Vendredi 29 octobre 2010 la collection Empreintes de France 5 proposait un portrait d’Abdou Diouf, qui fut à trois reprises président du Sénégal (1981-2000), et qui est, depuis 2002, Secrétaire général de l’Organisation Internationale de la Francophonie.

Cet élégant Sénégalais, aux origines peul, wolof et toucouleur (par sa mère) et sérère (par son père), surnommé parfois « la girafe » à cause de ses deux mètres de taille, fut le protégé et le successeur du grand Léopold Sedar Senghor, l’auteur d’Ethiopiques (1956). Le grand poète, qui déclarait être lié à l’Europe « par le nombril », n’écrivait-il pas : « Le français, ce sont les grandes orgues, qui se prêtent à tous les timbres, à tous les effets, des douceurs les plus suaves aux fulgurances de l’orage. »
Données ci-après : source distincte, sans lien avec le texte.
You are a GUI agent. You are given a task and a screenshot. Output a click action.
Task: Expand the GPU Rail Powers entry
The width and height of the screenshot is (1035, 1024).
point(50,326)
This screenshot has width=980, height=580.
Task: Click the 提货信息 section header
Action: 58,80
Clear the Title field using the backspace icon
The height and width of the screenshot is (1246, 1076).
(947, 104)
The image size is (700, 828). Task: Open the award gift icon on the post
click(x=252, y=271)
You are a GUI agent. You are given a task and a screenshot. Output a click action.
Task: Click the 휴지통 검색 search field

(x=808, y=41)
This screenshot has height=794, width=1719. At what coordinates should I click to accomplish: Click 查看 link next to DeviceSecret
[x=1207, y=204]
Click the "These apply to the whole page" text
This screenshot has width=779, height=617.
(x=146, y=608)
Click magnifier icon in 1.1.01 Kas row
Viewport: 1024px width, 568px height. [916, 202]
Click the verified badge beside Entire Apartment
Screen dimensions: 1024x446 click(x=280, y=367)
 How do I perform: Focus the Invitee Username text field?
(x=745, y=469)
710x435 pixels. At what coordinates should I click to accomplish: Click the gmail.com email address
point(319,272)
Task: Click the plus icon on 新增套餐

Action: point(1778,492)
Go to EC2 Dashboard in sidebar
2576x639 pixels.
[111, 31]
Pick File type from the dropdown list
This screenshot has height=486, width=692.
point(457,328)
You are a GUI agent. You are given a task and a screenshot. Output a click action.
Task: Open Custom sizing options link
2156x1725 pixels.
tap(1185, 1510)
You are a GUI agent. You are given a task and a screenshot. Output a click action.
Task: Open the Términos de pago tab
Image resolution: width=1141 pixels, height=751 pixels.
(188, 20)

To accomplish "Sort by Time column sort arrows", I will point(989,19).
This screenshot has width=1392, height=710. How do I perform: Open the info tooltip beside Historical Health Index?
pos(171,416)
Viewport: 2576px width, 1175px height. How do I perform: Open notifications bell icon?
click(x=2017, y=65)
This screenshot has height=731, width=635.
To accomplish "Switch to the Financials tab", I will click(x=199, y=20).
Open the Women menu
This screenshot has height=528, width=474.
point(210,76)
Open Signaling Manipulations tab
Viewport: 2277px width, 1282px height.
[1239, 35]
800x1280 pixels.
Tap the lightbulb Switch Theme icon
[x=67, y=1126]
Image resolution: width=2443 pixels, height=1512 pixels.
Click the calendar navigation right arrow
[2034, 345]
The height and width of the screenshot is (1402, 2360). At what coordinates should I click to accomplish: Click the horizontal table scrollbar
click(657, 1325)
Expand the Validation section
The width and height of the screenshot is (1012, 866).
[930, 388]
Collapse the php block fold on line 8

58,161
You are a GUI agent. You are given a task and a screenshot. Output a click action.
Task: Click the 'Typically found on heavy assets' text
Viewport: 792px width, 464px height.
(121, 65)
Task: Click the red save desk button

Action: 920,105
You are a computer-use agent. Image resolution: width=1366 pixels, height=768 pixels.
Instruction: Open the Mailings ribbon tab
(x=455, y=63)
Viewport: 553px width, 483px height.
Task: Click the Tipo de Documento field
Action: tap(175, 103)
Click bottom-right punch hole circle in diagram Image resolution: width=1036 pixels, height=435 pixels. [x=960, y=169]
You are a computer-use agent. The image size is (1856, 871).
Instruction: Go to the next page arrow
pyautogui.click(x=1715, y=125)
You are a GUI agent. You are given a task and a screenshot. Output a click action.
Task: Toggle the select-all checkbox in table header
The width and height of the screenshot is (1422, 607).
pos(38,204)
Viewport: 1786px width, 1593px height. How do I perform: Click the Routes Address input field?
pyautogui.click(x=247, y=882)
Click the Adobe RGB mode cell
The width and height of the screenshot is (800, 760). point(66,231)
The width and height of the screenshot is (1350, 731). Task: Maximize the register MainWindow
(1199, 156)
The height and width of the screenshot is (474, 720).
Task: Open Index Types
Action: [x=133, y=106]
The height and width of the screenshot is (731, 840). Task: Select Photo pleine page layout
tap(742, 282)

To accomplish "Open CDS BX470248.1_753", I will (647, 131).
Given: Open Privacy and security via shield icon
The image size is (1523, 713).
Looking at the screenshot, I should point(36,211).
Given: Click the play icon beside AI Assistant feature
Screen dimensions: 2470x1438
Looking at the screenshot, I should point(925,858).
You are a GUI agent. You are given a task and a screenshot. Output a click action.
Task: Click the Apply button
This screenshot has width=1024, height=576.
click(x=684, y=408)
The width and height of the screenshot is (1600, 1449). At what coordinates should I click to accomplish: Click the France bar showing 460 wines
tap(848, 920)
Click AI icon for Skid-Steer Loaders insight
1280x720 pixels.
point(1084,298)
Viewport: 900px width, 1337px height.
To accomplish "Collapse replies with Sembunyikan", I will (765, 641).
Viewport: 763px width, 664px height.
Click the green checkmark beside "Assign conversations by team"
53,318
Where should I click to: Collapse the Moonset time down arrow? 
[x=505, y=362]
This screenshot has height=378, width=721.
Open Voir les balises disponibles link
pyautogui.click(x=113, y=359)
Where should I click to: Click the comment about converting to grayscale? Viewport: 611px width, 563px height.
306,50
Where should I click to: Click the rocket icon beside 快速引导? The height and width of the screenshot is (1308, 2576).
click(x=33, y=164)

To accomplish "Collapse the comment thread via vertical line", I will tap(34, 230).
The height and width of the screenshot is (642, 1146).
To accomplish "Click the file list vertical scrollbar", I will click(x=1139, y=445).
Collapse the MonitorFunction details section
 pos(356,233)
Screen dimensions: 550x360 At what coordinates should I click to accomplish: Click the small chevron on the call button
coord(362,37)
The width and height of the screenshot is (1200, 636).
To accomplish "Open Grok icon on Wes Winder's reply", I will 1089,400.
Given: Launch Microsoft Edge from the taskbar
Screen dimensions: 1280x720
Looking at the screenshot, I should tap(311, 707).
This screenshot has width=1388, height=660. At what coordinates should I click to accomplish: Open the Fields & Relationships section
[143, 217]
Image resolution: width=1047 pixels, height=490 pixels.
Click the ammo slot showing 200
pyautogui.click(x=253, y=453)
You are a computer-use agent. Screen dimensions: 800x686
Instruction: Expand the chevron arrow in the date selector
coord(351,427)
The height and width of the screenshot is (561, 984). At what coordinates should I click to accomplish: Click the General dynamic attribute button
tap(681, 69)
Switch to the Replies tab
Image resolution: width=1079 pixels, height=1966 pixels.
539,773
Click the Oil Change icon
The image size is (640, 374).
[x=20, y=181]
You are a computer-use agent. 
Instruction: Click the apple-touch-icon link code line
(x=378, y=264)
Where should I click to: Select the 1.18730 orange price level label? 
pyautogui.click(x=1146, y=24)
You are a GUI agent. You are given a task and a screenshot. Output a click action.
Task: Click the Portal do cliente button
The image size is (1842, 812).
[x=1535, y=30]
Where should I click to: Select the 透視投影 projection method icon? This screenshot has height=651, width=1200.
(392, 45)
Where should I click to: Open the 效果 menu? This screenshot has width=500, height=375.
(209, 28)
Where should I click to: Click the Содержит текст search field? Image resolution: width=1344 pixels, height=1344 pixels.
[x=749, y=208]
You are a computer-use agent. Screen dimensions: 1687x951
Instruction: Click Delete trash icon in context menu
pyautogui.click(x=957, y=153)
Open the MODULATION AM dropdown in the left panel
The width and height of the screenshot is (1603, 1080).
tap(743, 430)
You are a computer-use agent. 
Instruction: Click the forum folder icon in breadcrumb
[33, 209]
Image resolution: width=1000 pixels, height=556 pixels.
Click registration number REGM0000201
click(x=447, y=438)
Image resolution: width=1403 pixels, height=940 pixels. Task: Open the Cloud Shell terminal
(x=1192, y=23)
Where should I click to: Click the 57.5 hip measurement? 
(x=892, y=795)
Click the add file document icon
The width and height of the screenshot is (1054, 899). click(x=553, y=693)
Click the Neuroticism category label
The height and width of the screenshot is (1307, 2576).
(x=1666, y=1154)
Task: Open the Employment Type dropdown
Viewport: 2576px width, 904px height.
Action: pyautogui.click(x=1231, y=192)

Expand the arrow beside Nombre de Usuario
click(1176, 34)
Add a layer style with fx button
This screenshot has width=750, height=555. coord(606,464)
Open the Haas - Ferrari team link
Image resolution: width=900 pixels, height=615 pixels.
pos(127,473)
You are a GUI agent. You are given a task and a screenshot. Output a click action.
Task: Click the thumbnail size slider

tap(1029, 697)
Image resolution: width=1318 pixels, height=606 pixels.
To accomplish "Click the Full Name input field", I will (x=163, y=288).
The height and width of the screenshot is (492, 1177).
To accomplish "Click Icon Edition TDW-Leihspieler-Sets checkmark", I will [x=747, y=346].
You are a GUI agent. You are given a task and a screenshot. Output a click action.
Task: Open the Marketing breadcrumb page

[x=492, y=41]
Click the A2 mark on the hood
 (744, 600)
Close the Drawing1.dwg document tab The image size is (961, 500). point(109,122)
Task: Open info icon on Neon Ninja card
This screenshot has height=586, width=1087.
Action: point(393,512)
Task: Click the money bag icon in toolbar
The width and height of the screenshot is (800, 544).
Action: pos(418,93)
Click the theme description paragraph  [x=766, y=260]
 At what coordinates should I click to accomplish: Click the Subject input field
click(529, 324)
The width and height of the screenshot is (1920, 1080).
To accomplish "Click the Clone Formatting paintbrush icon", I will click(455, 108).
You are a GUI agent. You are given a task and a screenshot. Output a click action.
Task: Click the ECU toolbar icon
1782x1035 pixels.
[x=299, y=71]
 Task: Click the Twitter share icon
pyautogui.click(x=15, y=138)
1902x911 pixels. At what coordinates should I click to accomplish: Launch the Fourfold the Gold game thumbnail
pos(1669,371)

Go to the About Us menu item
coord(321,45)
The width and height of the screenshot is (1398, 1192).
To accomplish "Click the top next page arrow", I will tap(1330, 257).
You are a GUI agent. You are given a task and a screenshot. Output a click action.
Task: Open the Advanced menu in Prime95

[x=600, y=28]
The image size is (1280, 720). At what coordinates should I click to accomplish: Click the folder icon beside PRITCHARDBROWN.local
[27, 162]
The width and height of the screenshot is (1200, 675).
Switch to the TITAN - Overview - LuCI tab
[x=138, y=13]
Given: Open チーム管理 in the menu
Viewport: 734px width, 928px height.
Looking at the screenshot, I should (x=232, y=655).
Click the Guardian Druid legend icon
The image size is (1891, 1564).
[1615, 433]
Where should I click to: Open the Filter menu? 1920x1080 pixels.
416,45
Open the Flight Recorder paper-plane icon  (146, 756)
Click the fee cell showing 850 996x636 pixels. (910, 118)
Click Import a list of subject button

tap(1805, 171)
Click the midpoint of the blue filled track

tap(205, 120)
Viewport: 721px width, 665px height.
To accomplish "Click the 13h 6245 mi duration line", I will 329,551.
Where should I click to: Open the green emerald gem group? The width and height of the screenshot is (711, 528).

Abdou Diouf apprit à lire au cours préparatoire avec le manuel Mamadou et Bineta vont à l’école et reçut ainsi la langue française en héritage.  Il n’eut alors de cesse d’œuvrer pour sa diffusion. Paraphrasant la phrase de Cioran, il précise qu’on habite un pays, bien sûr, qu’on habite un monde, certes, mais aussi et surtout une langue. Selon lui, l’"honnête homme" du XXI° siècle doit parler sa langue maternelle (le wolof pour lui) et au moins les deux grandes langues de communication internationale que sont l’anglais et le français.

Cet humaniste, qui a agi sans relâche pour l’unité du continent africain, est par ailleurs très attaché à l’idée de laïcité. Musulman lui-même, il a épousé une catholique, et certains membres de sa famille sont juifs. Il vit ainsi au quotidien la diversité culturelle et religieuse.

Et Abdou Diouf a conclu le rappel de son étonnant parcours par cette phrase de Soeren Kierkekaard : « Ce n’est pas le chemin qui est difficile, c’est le difficile qui est le chemin.»